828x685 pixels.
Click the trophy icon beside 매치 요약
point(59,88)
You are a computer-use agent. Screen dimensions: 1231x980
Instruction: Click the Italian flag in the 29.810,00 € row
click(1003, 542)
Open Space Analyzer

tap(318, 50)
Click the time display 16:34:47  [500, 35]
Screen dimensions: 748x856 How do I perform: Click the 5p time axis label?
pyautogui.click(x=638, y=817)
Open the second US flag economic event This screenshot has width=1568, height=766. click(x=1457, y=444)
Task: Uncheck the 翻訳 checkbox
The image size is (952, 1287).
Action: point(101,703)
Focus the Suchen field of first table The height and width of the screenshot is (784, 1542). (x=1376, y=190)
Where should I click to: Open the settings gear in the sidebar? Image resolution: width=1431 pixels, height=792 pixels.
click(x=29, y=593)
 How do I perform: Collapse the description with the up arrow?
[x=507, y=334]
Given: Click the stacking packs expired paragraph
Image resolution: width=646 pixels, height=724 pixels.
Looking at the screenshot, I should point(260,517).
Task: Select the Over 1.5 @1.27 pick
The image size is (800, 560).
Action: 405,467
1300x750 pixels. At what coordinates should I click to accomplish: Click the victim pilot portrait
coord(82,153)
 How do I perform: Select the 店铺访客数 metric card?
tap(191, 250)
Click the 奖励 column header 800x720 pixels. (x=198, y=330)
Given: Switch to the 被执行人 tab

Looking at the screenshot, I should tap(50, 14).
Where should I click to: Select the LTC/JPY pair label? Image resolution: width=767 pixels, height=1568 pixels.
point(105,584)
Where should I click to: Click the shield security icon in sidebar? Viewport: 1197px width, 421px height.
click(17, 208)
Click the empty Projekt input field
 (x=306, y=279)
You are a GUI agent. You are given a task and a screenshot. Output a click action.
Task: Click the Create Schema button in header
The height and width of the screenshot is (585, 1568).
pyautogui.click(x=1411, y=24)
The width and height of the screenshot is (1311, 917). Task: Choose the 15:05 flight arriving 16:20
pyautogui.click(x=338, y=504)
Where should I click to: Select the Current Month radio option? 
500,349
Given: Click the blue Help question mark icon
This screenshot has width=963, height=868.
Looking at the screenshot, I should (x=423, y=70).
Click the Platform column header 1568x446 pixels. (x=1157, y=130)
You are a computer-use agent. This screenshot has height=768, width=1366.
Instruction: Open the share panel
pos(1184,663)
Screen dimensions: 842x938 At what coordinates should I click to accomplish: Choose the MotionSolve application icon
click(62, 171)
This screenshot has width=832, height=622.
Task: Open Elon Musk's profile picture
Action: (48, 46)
◇ ◇ ◇
Directions: The reply should consist solely of the lines of the data, exact, from the opening line through the line with "Click the time", inclusive.

Response for this exercise:
828x685 pixels.
Click the trophy icon beside 매치 요약
point(59,88)
You are a computer-use agent. Screen dimensions: 1231x980
Instruction: Click the Italian flag in the 29.810,00 € row
click(1003, 542)
Open Space Analyzer

tap(318, 50)
Click the time display 16:34:47  [500, 35]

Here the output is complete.